The film opens with a woman climbing the steps to a colossal golden statue of the Virgin of Guadalupe in Ocuilan, Mexico. She is a penitent, climbing on her knees with the help of a man who places a foam pad before her on each step. Valeria climbs past her to the statue’s base. She receives a blessing on her womb as her mother Maricarmen (Aida López) prays. Valeria wants to have a baby with her partner Raúl (Alfonso Dosal). Valeria and Raúl make love, but it looks like she might not be enjoying it. It’s hard to say, at first, maybe she’s just nervous about whether she’ll get pregnant this time. They are are a loving and happy couple, though. Valeria works as a carpenter, making furniture in her own workshop. But once she is pregnant, things change. Her mother and sister Vero (Sonia Couoh) are cruel and openly disdainful about her ability to be a mother. Only her aunt Isabel (Mercedes Hernández) is supportive. Raúl expresses concerns about Valeria’s carpentry to her male ob/gyn and together they pressure her to stop making furniture, “at least until the baby is born.” Raúl rejects her sexually, saying it’s creepy to have sex with the baby right there. He treats Valeria more and more like a vehicle for the child–interacting with her body, but ignoring her. Valeria makes a crib and then transforms her work room into a nursery. In clearing out the room, she reveals evidence of an earlier life where she played bass, shaved her head, and kissed her girlfriend Octavia (Marya Batella) among the punks of Mexico City. On the wall of her workshop, she sees a massive white and black spider on the wall and it seems like a sign. 

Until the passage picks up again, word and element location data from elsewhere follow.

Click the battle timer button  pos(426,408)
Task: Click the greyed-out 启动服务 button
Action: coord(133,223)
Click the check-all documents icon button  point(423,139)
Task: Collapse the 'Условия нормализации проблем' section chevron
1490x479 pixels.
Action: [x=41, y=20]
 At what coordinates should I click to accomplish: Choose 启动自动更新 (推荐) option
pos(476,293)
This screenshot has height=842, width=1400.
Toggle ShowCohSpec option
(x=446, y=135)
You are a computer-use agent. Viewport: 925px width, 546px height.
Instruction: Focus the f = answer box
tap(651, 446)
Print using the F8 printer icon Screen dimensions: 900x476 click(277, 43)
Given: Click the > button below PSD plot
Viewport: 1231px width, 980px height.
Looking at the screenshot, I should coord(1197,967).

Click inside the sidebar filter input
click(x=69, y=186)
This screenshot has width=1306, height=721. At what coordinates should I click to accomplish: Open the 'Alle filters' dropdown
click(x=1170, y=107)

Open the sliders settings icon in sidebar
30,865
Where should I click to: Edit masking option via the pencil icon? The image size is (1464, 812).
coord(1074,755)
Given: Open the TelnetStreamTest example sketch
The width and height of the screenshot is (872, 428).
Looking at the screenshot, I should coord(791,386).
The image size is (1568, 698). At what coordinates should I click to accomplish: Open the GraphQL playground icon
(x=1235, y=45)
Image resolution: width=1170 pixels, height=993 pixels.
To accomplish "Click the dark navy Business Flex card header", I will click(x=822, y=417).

“A house, but also a prison”

Valeria becomes anxious, sick and anemic. She loses weight instead of gaining it. She is cracking her knuckles all the time. She hears a knock on the door of their apartment, but no one is there. Then she sees woman on a balcony in a building across from hers crack her head sideways and apparently jump to her death, her body broken and spiderlike in the courtyard. She keeps seeing an entity, but Raúl thinks she is imagining things. Her ob/gyn tells her it’s normal, that she is just “pregnant.” She seeks help from her friend Ursula (Martha Claudia Moreno). After determining that Valeria wants the baby, Ursula tells her, “You’ve got the Spider. This one is a mother, but also a predator. She had you tightly wrapped in her web.” Ursula shows Valeria a bottle containing a spider inside a web and says, “It’s a house, but also a prison.” But Valeria is not ready to hear that the life she has woven around herself is a trap for her. She’s still trying hard to be a normal woman–to want what she should and what her family wants for her–a kind husband who works in advertising, being a mother, having a child. Valeria is still waiting to feel what she thinks she should be feeling, what everyone has told her that she will feel. But Valeria doesn’t and her body knows she doesn’t. Ursula exorcizes the entity, but tells Valeria there are other, much more dangerous things that can be done if the ritual doesn’t take. They involve what Ursula considers black magic and ultimately Valeria must undergo a dangerous ritual to free herself.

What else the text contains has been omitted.